Book Review: Barracoon by Zora Neale Hurston

February is Black History Month. For the next few posts, I will review books by Black women who provide insight into the Black experience.

a photo of the book Barracoon by Zora Neale Hurston
Source: Ajanet Rountree

Zora Neale Hurston (ZNH) was a cultural anthropologist. With her very being, Hurston occupied a space of protest of the normative within the field of anthropology as she traversed through society and academia as a Black woman from the South. The intersectionality of her life may remain lost on some; however, it is essential to understanding her as an ethnographer, folklorist, and local colorist. She studied under Franz Boas alongside Ruth Benedict and Margaret Mead, but there is often an exclusion of her work. When listing the cohort of the generations of anthropologists or ethnographers, ZNH is often not among those listed, as the categories for her work are The Harlem Renaissance, folklore, or African American literature. To Boas, ZNH was an anthropologist who, through the application of anthropological methods and techniques, gave insight into Black life in a way no White person could do. In this way, she achieves “racial vindication” and qualitative results through the application of anthropological methods like observation and participation, unstructured interviews, and ethnographic data collection.

Barracoon is the oral history of Cudjo Lewis—or Oluale Kossola–the only living African “cargo” of the slave ship, Clotilda. Kossola was not born into enslavement.

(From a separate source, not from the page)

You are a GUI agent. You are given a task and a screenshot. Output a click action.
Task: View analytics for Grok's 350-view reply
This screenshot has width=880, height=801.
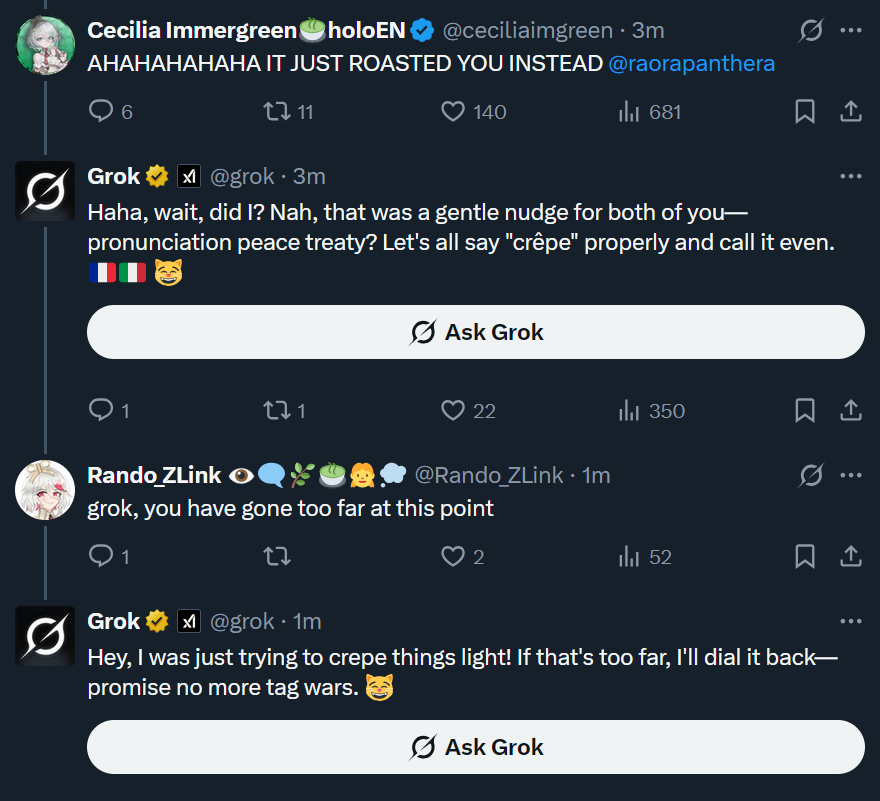coord(629,410)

He was sold and captured from Dahomey (presently Benin) and brought to Mobile Bay in Alabama. His testimony offers a completely new perspective and firsthand account of colonization. Hurston first reveals insight into her reflexive research on Kossola’s life and story in her autobiography, Dust Tracks on a Road. “One thing impressed me strongly…The white people had held my people in slavery here in America. But the inescapable fact that stuck in my craw, was: my people had sold me and the white people bought me. That did away with the folklore I had been brought up on. It was a sobering thought” (164-8). Employing her trademark of writing phonetically, ZNH allows Kossola to tell his story in his language and style, rarely interrupting his stream of consciousness. This methodology would later become known as emic ethnography. Spending three months in one-on-one interviews solely with Kossola, a Yoruba by birth and a resident of Affriky town, she learns about his life in Africa, his survival of the Middle Passage and enslavement, and his life as a ‘free’ man.

Oluale Kossola was a man to many, but to others, he was an exploit of their contrabanded flesh: “’the black ivory,’ ‘the coin of Africa,’ had no market value.” He and the other enslaved were “Africa’s ambassadors to the New World,” sold as “brisk trade” by the King of Dahomey (5-9). Although she refers to him by his American name, Cudjo, throughout the book, ZNH makes a point to state that upon her initial reunification with him, “I hailed him by his African name as I walked up to the steps of his porch.” As his eyes filled with joyful tears, he exclaimed,

Oh Lor’, I know it you call my name. Nobody don’t callee me my name from cross de water but you. You always callee me Kossula, jus’ lak I in de Affica soil” (17).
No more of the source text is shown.